Optimism is not only linked with better mental health, but also with physical health. Positive people live longer and healthier. This happens because believing in positive outcomes reduces stress and anxiety, both of which relate to our immune system and mental health. Optimism also relates to what we call ‘health-promoting behaviours’, like exercising regularly or eating healthy.[11]

Pessimism, on the other hand, is a key symptom of depression. Studies have shown that those with mild depression do not show optimistic biases when predicting the future, and those with severe depression expect bad things to happen, even when it’s unreasonable.[12]

While leaning into either extreme can lead to terrible decisions and misleading beliefs, an optimistic mindset has significant benefits. We rely on expectations to get a handle of the future. When the predictions are favourable, we feel encouraged to keep going forward. If the predictions are negative, we might not be as interested in knowing what’s to come. These appraisals can greatly change how we act and plan our daily lives.

The Bottom Line

In conclusion, we can say that while optimism can lead to some poor decisions, it is mainly a powerful asset in the face of challenges. One research paper sums this up perfectly – “optimism is a bit like red wine: too much is clearly bad, but a little each day can be good for one’s health.”[13]

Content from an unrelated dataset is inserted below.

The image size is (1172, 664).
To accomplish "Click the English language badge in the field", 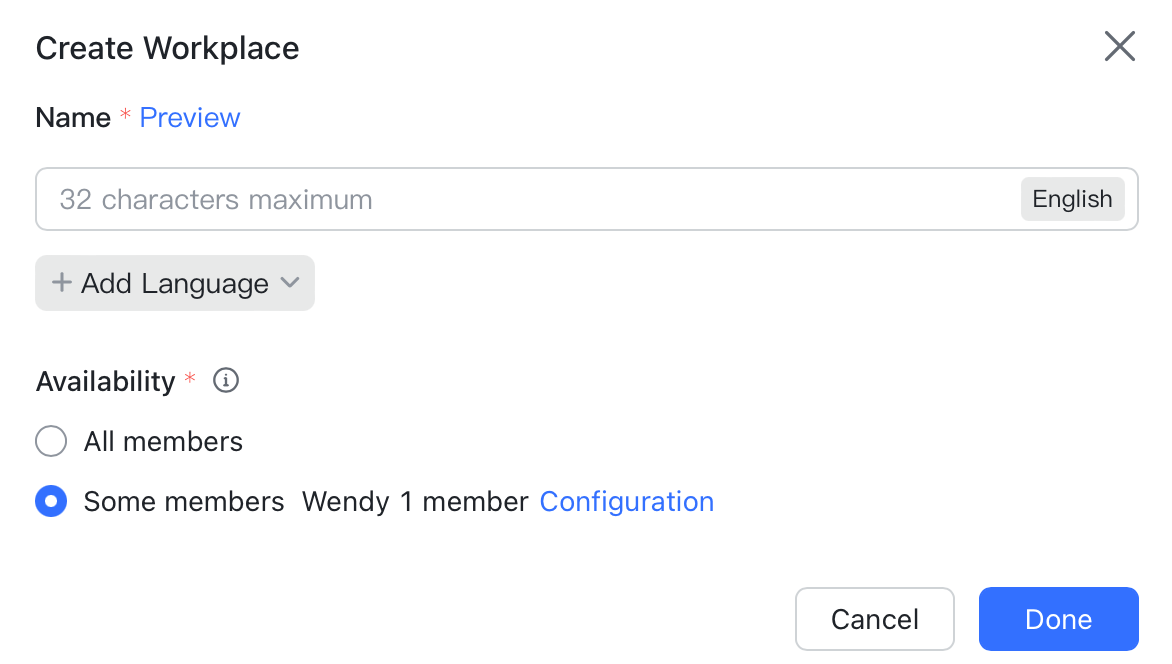I will point(1072,199).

Maybe don’t go overboard with the wine though. Taken from Ladders

Whether it’s a character trait or a way of framing the events that happen around us, optimism has clear advantages (and disadvantages) for our lifestyle and health. You might wonder what the right dose of positivity is and how you can achieve that level. Truth is, we doubt there is a single formula that can predict your personal success or a quantifiable dosage of optimism that’s optimal for you.

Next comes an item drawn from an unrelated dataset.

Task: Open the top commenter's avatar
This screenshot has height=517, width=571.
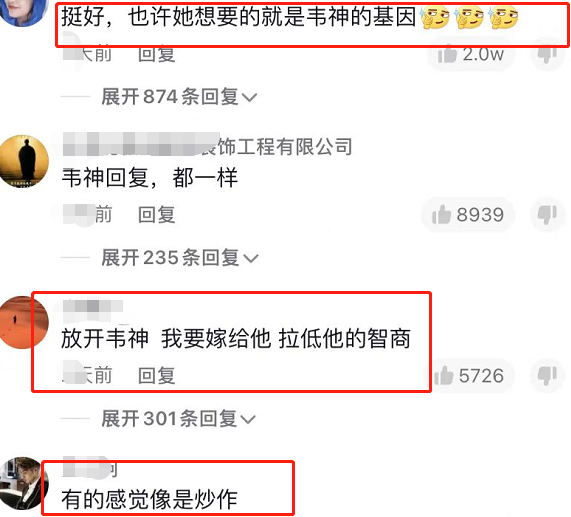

We can only suggest the following: keep in mind that your thoughts and beliefs will affect the way you react to your environment. As long as you’re aware of the impact your mindset has on your life, you can start to look for ways to incorporate optimism into your mental diet. Keep a balanced flow of thoughts and you’ll be fine in the long run.


Academic References

  1. Scheier, M. F., & Carver, C. S. (1985). Optimism, coping, and health: Assessment and implications of generalized outcome expectancies. Health Psychology, 4(3), 219–247.
  2. Buchanan, G. M., & Seligman, M. E. P. (Eds.). (1995). Explanatory style. Lawrence Erlbaum Associates, Inc.
  3. Weinstein, N. D. (1980). Unrealistic optimism about future life events. Journal of Personality and Social Psychology, 39(5), 806–820.
  4. Weinstein, N. D., & Klein, W. M. (1995). Resistance of personal risk perceptions to debiasing interventions. Health Psychology, 14(2), 132–140.
  5. Weinstein, N. D. (1982). Unrealistic Optimism About Susceptibility to Health Problems. Journal of Behavioural Medicine, 5(4), 441-460.
  6. Kuper-Smith, B. J., Doppelhofer, L. M., Oganian, Y., Rosenblau, G., & Korn, C. (2020, March 19). Optimistic beliefs about the personal impact of COVID-19.
  7. Segovia, F., Moore, J. L., Linnville, S. E., Hoyt, R. E., & Hain, R. E. (2012). Optimism predicts resilience in repatriated prisoners of war: A 37-year longitudinal study. Journal of Traumatic Stress, 25(3), 330–336.
  8. Riley, L. P., LaMontagne, L. L., Hepworth, J. T., & Murphy, B. A. (2007). Parental Grief Responses and Personals Growth Following the Death of a Child. Death Studies, 31(4), 277–299.
  9. Carver, C. S., Scheier, M. F., & Weintraub, J. K. (1989). Assessing coping strategies: A theoretically based approach. Journal of Personality and Social Psychology, 56(2), 267–283.
  10. Stipek, D. J., Lamb, M. E., & Zigler, E. F. (1981). OPTI: a Measure of Children’s Optimism. Educational and Psychological Measurement, 41(1), 131–143.
  11. Strunk, D. R., Lopez, H., & DeRubeis, R. J. (2006). Depressive symptoms are associated with unrealistic negative predictions of future life events. Behaviour research and therapy, 44(6), 861-882.
  12. Carver, C. S., Scheier, M. F., & Segerstrom, S. C. (2010). Optimism. Clinical Psychology Review, 30(7), 879–889.
  13. Puri, M., & Robinson, D. T. (2007). Optimism and economic choice. Journal of financial economics, 86(1), 71-99.